◆ **WHAT TO WORK ON**: When a line in the data below includes "Follow", pick it out and copy it.

Records contained in a dataset
▬▬▬▬▬▬▬▬▬▬
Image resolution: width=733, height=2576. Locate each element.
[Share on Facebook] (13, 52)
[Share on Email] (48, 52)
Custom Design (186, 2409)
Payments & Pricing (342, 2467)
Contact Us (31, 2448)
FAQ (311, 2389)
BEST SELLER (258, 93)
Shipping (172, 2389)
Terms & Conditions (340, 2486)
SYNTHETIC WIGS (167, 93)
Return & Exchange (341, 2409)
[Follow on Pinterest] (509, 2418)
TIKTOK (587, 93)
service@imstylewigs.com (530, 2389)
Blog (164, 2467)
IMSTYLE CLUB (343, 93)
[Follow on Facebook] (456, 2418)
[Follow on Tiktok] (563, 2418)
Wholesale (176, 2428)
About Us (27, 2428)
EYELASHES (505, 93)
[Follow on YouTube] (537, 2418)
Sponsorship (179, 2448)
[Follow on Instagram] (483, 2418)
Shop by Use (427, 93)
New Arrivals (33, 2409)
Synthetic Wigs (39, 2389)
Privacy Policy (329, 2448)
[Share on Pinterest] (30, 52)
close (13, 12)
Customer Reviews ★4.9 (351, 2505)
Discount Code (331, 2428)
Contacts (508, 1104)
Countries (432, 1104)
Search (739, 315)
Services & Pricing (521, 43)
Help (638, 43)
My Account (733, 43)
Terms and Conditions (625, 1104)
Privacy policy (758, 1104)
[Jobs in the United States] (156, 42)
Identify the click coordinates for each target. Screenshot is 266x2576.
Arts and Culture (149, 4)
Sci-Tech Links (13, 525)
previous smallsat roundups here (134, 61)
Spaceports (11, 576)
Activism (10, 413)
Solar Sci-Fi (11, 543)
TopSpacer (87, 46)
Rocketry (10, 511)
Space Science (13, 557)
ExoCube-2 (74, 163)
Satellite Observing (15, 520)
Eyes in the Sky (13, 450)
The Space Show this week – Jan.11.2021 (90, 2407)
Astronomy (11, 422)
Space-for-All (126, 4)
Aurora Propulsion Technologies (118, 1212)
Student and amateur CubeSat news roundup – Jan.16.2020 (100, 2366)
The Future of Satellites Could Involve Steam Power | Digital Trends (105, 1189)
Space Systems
▬▬▬▬▬▬▬▬▬▬
◆ **TASK OUTPUT**:
[Follow on Pinterest] (509, 2418)
[Follow on Facebook] (456, 2418)
[Follow on Tiktok] (563, 2418)
[Follow on YouTube] (537, 2418)
[Follow on Instagram] (483, 2418)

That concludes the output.